GPU Implementation of the Wavelet Tree
Marco Franzreb, Martin Burtscher, Stephan Rudolph
TL;DR
The paper addresses efficient GPU-based implementation of the wavelet tree to enable high-throughput access, rank, and select queries for compressed text indexing tasks such as fm-index-based genomics pipelines. It introduces GPU-optimized binary rank and select structures built atop bit arrays, paired with a top-down, radix-sort–driven wavelet-tree construction and multiple level-wise optimizations. Empirical results show substantial throughput improvements over CPU baselines and the SDSL library, particularly for large query workloads, while construction remains the main bottleneck due to data transfer overhead.
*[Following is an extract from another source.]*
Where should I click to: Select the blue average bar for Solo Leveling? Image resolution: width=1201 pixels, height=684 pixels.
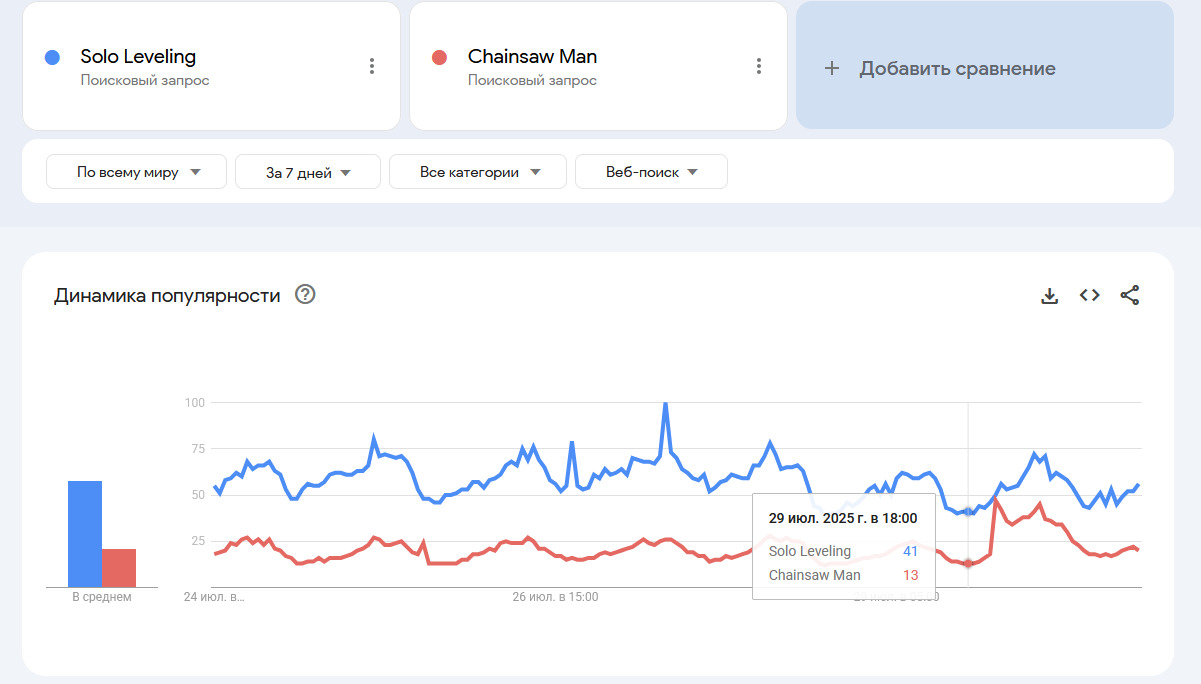pyautogui.click(x=84, y=534)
The work outlines concrete future directions, including chunked construction to hide copy latency, a custom radix sort, and extending the approach to wavelet matrix and Huffman variants, underscoring the practical impact for large-scale genomic and text-processing tasks on modern GPUs.
Abstract
I present a new GPU implementation of the wavelet tree data structure. It includes binary rank and select support structures that provide at least 10 times higher throughput of binary rank and select queries than the best publicly available CPU implementations at comparable storage overhead. My work also presents a new parallel tree construction algorithm that, when excluding the time to copy the data from the CPU to the GPU, outperforms the current state of the art. The GPU implementation, given enough parallelism, processes access, rank, and select queries at least 2x faster than the wavelet tree implementation contained in the widely used Succinct Data Structure Library (SDSL), including the time necessary to copy the queries from the CPU to the GPU and the results back to the CPU from the GPU.